Shouldn't this be named "valid-signature" or sth like that then?

@@ +156,3 @@
+                                                        "If the document signed with the signature is valid",
+                                                        FALSE,
+                                                        G_PARAM_READWRITE |

Really writable?

@@ +162,3 @@
+  g_object_class_install_property (g_object_class,
+                                   PROP_ID_KNOWN,
+                                   g_param_spec_boolean ("is-id-known",

"signer-identity-known" or so?

@@ +172,3 @@
+  g_object_class_install_property (g_object_class,
+                                   PROP_SIGN_TIME,
+                                   g_param_spec_string ("sign-time",

"signature-time" or so? There's really no need to use abbreviations here.

Also, why string and not a GDateTime (param_spec_boxed with G_TYPE_DATE_TIME) ?

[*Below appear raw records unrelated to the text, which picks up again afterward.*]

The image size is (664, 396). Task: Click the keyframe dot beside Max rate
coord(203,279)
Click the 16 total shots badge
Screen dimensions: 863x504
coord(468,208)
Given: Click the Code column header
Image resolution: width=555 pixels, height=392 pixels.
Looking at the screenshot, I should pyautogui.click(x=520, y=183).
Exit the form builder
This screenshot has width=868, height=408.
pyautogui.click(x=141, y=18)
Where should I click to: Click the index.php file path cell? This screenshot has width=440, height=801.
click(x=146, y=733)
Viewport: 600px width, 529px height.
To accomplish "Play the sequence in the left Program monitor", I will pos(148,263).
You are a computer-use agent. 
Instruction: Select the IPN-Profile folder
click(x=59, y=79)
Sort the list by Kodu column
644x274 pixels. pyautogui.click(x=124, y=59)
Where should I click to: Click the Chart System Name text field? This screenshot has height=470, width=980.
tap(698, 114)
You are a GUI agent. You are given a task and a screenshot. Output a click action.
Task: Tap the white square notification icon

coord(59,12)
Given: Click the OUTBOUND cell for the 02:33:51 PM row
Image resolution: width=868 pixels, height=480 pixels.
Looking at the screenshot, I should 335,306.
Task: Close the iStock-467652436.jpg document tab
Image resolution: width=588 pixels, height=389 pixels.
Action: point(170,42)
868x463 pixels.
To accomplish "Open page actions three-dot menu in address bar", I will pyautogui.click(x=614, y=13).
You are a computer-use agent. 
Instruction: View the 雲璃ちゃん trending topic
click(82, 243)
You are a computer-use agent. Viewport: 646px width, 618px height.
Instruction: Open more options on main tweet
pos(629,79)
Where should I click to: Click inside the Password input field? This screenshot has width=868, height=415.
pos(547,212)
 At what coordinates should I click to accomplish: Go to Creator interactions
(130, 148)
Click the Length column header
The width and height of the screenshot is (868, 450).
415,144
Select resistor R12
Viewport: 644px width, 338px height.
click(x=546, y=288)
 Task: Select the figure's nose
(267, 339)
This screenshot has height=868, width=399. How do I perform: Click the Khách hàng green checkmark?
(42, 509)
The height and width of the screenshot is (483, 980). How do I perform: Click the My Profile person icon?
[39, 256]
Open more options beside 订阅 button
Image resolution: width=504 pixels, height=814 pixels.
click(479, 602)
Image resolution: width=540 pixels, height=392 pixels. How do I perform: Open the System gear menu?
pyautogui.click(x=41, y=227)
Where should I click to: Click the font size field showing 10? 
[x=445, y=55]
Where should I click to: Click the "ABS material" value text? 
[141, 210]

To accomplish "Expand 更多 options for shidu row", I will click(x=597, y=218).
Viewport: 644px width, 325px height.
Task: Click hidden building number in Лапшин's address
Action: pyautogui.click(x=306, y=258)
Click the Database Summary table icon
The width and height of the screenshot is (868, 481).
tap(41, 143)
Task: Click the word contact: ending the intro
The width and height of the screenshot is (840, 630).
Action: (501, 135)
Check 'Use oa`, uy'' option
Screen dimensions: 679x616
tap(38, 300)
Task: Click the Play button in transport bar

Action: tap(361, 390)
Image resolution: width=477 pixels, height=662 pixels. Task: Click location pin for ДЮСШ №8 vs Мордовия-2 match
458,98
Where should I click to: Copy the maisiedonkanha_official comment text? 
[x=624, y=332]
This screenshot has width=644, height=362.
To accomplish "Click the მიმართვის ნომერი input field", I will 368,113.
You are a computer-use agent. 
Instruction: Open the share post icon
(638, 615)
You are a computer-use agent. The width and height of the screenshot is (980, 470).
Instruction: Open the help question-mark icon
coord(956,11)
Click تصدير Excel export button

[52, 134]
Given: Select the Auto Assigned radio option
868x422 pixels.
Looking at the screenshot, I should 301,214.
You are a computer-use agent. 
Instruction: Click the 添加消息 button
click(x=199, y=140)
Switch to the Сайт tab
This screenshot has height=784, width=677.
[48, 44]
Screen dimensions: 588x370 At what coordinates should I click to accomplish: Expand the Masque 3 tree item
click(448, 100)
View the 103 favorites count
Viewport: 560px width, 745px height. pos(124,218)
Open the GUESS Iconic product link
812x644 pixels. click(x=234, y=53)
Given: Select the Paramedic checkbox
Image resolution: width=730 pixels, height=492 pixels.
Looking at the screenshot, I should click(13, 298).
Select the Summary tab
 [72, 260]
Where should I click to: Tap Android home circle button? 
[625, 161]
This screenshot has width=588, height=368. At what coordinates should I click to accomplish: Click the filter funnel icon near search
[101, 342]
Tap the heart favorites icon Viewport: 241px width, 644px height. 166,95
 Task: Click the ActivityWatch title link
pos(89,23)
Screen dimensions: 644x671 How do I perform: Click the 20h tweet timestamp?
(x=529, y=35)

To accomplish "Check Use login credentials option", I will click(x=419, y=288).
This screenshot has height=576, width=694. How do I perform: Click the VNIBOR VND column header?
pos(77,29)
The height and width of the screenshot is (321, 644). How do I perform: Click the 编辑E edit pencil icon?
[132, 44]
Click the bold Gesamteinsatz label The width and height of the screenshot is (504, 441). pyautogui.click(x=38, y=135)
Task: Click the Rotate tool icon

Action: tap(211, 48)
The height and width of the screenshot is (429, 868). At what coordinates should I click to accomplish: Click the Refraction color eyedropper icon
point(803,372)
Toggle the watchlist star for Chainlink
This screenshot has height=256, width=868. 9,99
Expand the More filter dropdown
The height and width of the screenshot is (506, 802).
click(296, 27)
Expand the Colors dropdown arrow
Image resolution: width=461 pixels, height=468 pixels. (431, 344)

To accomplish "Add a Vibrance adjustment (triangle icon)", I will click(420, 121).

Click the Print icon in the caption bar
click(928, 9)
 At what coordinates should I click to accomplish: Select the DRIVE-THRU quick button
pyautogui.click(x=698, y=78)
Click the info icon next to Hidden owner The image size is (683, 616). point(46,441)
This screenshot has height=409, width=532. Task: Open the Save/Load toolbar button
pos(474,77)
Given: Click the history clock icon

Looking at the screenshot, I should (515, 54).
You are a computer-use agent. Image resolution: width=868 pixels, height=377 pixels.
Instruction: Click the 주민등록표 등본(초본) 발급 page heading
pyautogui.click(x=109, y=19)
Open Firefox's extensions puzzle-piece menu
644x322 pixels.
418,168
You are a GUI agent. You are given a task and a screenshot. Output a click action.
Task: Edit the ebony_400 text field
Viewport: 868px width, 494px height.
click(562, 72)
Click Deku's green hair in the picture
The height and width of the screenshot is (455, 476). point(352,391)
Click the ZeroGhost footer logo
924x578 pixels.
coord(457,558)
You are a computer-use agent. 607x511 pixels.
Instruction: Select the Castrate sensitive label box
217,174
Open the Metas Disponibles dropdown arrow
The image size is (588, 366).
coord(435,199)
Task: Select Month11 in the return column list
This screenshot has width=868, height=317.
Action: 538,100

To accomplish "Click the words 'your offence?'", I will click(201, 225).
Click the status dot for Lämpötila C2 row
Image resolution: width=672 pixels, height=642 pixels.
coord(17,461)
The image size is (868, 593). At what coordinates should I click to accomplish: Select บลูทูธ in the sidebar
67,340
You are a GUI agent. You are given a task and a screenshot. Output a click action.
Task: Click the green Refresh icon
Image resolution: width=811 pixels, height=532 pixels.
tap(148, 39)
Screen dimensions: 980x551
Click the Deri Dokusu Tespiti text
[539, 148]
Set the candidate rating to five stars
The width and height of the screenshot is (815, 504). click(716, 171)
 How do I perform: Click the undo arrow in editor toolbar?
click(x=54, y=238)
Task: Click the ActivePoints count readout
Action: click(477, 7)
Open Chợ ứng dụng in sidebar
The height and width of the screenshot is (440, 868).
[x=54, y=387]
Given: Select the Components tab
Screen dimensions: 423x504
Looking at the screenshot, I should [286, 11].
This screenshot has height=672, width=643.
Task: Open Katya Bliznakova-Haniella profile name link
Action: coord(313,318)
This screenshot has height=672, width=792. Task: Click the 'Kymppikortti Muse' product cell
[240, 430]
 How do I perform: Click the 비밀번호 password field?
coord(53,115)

::: libdocument/ev-signature.h
@@ +50,3 @@
+
+struct _EvSignatureClass {
+  GObjectClass base_class;

Add some padding here:

/*< private >*/
gpointer padding[8];
Comment 13 Christian Persch 2012-09-07 12:16:41 UTC
Review of attachment 223751 [details] [review]:

Need gtk-doc stuff (see previous comments).

::: libview/ev-jobs.c
@@ +595,3 @@
+    g_list_free (job->signatures);
+    job->signatures = NULL;
+  }

g_list_free_full is simpler.
Comment 14 Christian Persch 2012-09-07 12:19:35 UTC
Review of attachment 223752 [details] [review]:

::: shell/ev-sidebar-signatures.c
@@ +22,3 @@
+
+#include <glib/gi18n.h>             // ----- support for translation
+

No C++ comments.

@@ +435,3 @@
+                                      COL_HAS_ICON, TRUE,
+                                      COL_MAKE_BOLD, TRUE,
+                                      -1);

Use gtk_tree_store_insert_with_values instead of append + set.
Comment 15 Christian Persch 2012-09-07 12:22:00 UTC
Review of attachment 223753 [details] [review]:

::: shell/ev-window.c
@@ +789,3 @@
+                                   EvWindow      *window)
+{
+  // force the sidebar to show and open the signatures

No C++ comments.

@@ +868,3 @@
+                                   const gchar *format,
+                                   ...)
+{

Add a prototype for this, with a G_GNUC_PRINTF attribute, for type safety.

@@ +882,3 @@
+  area = ev_message_area_new (GTK_MESSAGE_INFO,
+                              msg,
+                              _("See detailed information..."),

… instead of . . .
Comment 16 Christian Persch 2012-09-07 12:24:02 UTC
Review of attachment 223754 [details] [review]:

::: backend/pdf/ev-poppler.cc
@@ +3364,3 @@
+          break;
+        default:
+          g_warning ("error trying to get signature information");

Is this a runtime or programming error? In the former case, don't g_warning; in the latter case, just fix it. If it's for forward-compatibility, just don't warn (spew on console is bad).
Comment 17 Christian Persch 2012-09-07 12:24:39 UTC
Review of attachment 223755 [details] [review]:

Squash this commit to the one that introduces this new header.
Comment 18 Vasco Dias 2012-09-10 11:51:25 UTC
Review of attachment 223754 [details] [review]:

::: backend/pdf/ev-poppler.cc
@@ +3364,3 @@
+          break;
+        default:
+          g_warning ("error trying to get signature information");

When we call poppler to verify the signatures in the file errors can occur.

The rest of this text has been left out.